Judges: Wieand, Beck and Watkins, JJ. 

Opinion by: BECK


 [***4]   [*321]  Pennsylvania’s appellate courts have not previously considered whether a broker of livestock may be held liable to a secured party for conversion. See United States v. Sommerville, 324 F.2d 712, 722 (3rd Cir.1963) (Steel, J., concurring), cert. denied 376 U.S. 909, 84 S.Ct. 663, 11 L.Ed.2d 608 (1964). Yet, in other jurisdictions, the clear weight of authority supports the view that a broker converts cattle when he sells them without the secured party’s permission.  See United States v. Matthews, 244 F.2d 626 (9th Cir., 1957); Annotation, Personal Liability of Auctioneer to Owner or Mortgagee for Conversion, 96 A.L.R.2d 208 (1964). This position has been adopted by federal courts applying Pennsylvania law.  United States v. Chesley’s Sales, Inc., 523 F.Supp. 528 (W.D.Pa.1981); United States v. Sommervile, 324 F.2d at 718-725 (Steel, J., concurring).  Similarly, we find that appellees have a cause of action for conversion. Commercial law win after trial.

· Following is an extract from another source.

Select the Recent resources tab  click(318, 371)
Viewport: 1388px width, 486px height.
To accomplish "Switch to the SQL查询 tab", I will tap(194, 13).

HN2[] Conversion is defined as “the deprivation of another’s right of property in, or use or possession of, a chattel, or other interference therewith, without the owner’s consent and without lawful justification.” Stevenson v. Economy  [***5]   Bank of Ambridge, 413 Pa. 442, 451, 197 A.2d 721, 726 (1964). When such an act occurs, the plaintiff may bring suit if he had an immediate right to possession of the  [*322]  chattel at the time it was converted.  Potts Run Coal Co. v. Benjamin Coal Co., 285 Pa.Super. 128, 135, 426 A.2d 1175, 1178 (1981).

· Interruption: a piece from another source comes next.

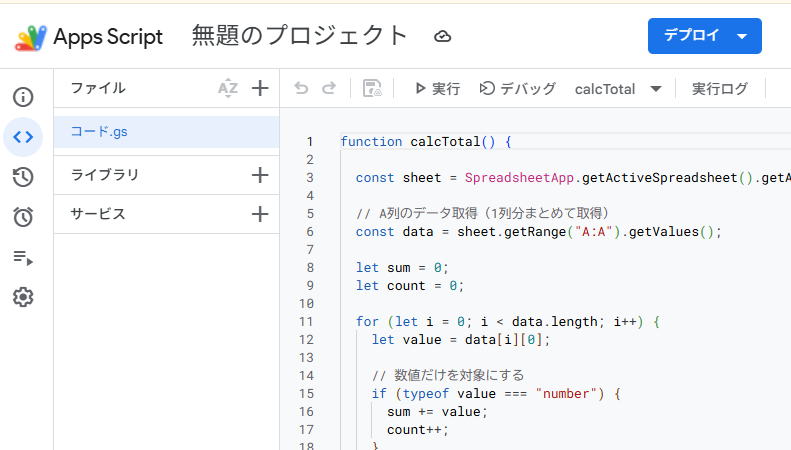Open the 実行ログ execution log
The image size is (791, 450).
point(720,89)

 [**899]  The security agreements between Albright and the Burrusses entitled Albright to “retake immediate possession” of the cattle if they were sold without his prior consent.  By auctioning the cattle, Shady Lane intentionally — although perhaps unknowingly — interfered with Albright’s use and possession of a chattel in which he had a property interest.  We are therefore satisfied that a conversion took place.

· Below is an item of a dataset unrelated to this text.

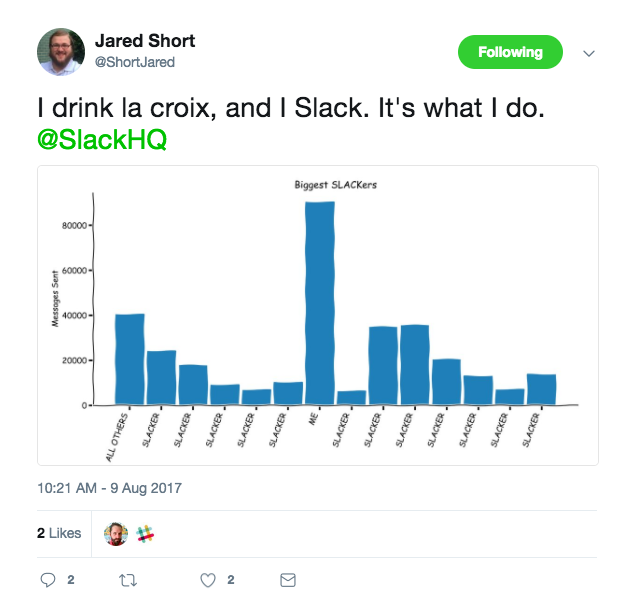Like the tweet with the heart icon
This screenshot has height=602, width=634.
coord(208,579)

Counsel for appellants contends that there can be no conversion unless the defendant has exercised a substantial degree of dominion or control over the property of another.  Yet, counsel concedes that Shady Lane was in possession of the cattle for approximately four days, that Shady Lane had the cattle transported from county to county, and that Shady Lane had the cattle sold.  Shady Lane clearly had a sufficient degree of control to be held accountable.  In [***6]  Lindsley v. First National Bank of Philadelphia, 325 Pa. 393, 190 A. 876 (1937), the Court found that a collecting bank which


Appellants contend that the trial court erred by awarding damages of $ 24,170.  HN7[] The measure of damages for conversion is the market value of the converted property at the time and place of conversion. Northcraft v. Edward C. Michener Associates, 319 Pa.Super. 432, 466 A.2d 620 (1983). This was the $ 24,170 which the cattle brought in at auction.

Judgment affirmed. Commercial law win after trial.